4) Hierarchical latent states – This model also implements generalization through a latent state, but builds on the basic latent state model to hierarchically cluster contexts within latent states. This model was equivalent to the structure assumed a priori in our original submission (see schematic in Figure 1). Thus, this model builds on the latent state model but includes a distinct vector for contexts, as well as a matrix of contexts-by-categories. These contexts and context-category nodes are hierarchically nested within each latent state (e.g. contexts A1 and A2 are nested within latent state A). Thus, activation for each of these contexts and category nodes is inherited from activation of the latent states and latent state-category nodes. On each trial, activation in the current context increases at a rate of α₁², and in the current context-category at α₁³. Contexts linked to the current latent state also increase in activation according to α₁*α₂, as these contexts inherit mediated activation from the latent state. Categories nested in these contexts increase activation according to the rate α₁*α₂². Activation in all other latent states increases at a rate of α₃, contexts not linked to the current latent state increase at a rate of α₃², and their nested categories according to α₃³.

For each model, predicted reaction times were calculated simply as the sum of the activation level in the current context (or latent state in case of the third model) and category, subtracted from the maximum asymptotic activation level for both combined. These values were then z-scored and compared to participants’ z-scored reaction times so that both model predictions and behavioral data were on the same scale. The fit of each of these models was calculated as the negative log-likelihood for a simple linear function. Only correct responses were included in this analysis, as the model assumes correct recovery of option values from memory on each trial. Across all 16 participants in the fMRI group, only 17 trials were errors in session 2, and thus accounted for a very small fraction of the data (0.6%). Parameters were optimized using the MATLAB function fmincon, with each model fit for each participant 30 times with random starting points in order to avoid convergence on local minima.

To test whether these models made substantially different reaction time predictions, we carried out a cross-model comparison using simulated data. We simulated data using the optimized parameters from each participant for each model. We then fit each model on these simulated data, in the same way as with participants’ behavioral data, to test if the generative model better fit the simulated data than the two alternatives (Figure 4 —figure supplement 1D). This analysis confirmed that these models made distinct predictions with little confusion between models.

To briefly summarize the results, the hierarchical latent state model provided the best fit to the reaction time data for a large majority of fMRI participants in sessions 1 (13/16) and 2 (12/16), as well as all of the behavioral participants who passed the generalization criterion in session 2 (N = 9; Table 1). We did not examine session 1 of the behavioral group, as they failed the generalization criterion in this session — and our models assumed retrieval of the correct response. We also did not examine data from session 3, as participants had already completed the same generalization task in session 2 and this session served only as a reminder.

Examining the data of fMRI participants in session 2 more closely, we found that, compared to the hierarchical latent state model, the associative retrieval models overestimated RT on category switch trials, likely because category-values associated with the current context only increased activation through mediated retrieval in these two models. In contrast, in the latent state models, these nodes inherited activation from direct retrieval of the latent state. However, the (non-hierarchical) latent state model primarily underestimated reaction times on the presentation of a second context, as this model did not have an independent representation of context from latent state and carried over this activation from the previously presented context. Thus, the hierarchical latent state model that maintained separate representations of contexts clustered around each latent state provided the best fit to these data as it was able to capture both category shifts and responses to the second context in line with participant behavior (see Figure 4—figure supplement 1).

### What you need to do
(A) Repeat the part of the model-fitting text that begins at the words "To test whether" and stops after "confusion between models.".
(B) Decide whether each statement agrees with the model-fitting text, answering yes or no and quoting the deciding words: (i) Parameters were optimized with the MATLAB function fmincon. (ii) Incorrect responses were included in the analysis. (iii) Data from session 3 were examined.
(C) According to the model-fitting text, how many times was each model fit for each participant?

### Data block

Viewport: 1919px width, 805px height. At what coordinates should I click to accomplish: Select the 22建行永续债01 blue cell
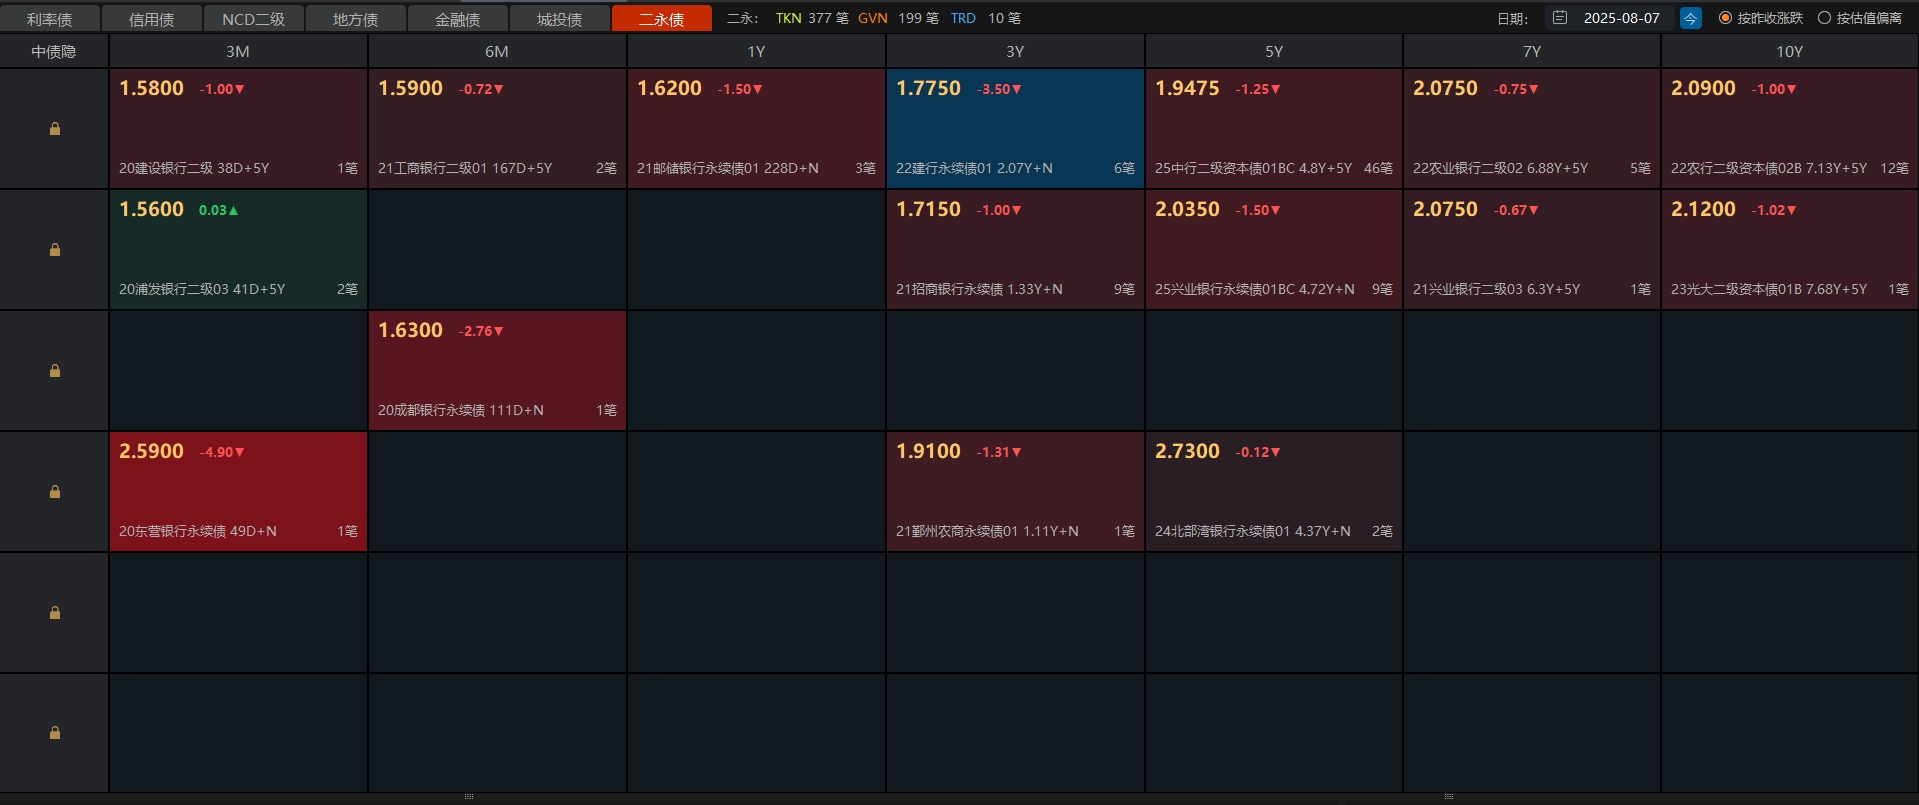click(x=1014, y=128)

### Solutions for each task
(A)
To test whether these models made substantially different reaction time predictions, we carried out a cross-model comparison using simulated data. We simulated data using the optimized parameters from each participant for each model. We then fit each model on these simulated data, in the same way as with participants’ behavioral data, to test if the generative model better fit the simulated data than the two alternatives (Figure 4 —figure supplement 1D). This analysis confirmed that these models made distinct predictions with little confusion between models.

(B)
(i) Yes: "Parameters were optimized using the MATLAB function fmincon"
(ii) No: "Only correct responses were included in this analysis"
(iii) No: "We also did not examine data from session 3"

(C) 30 times, with random starting points.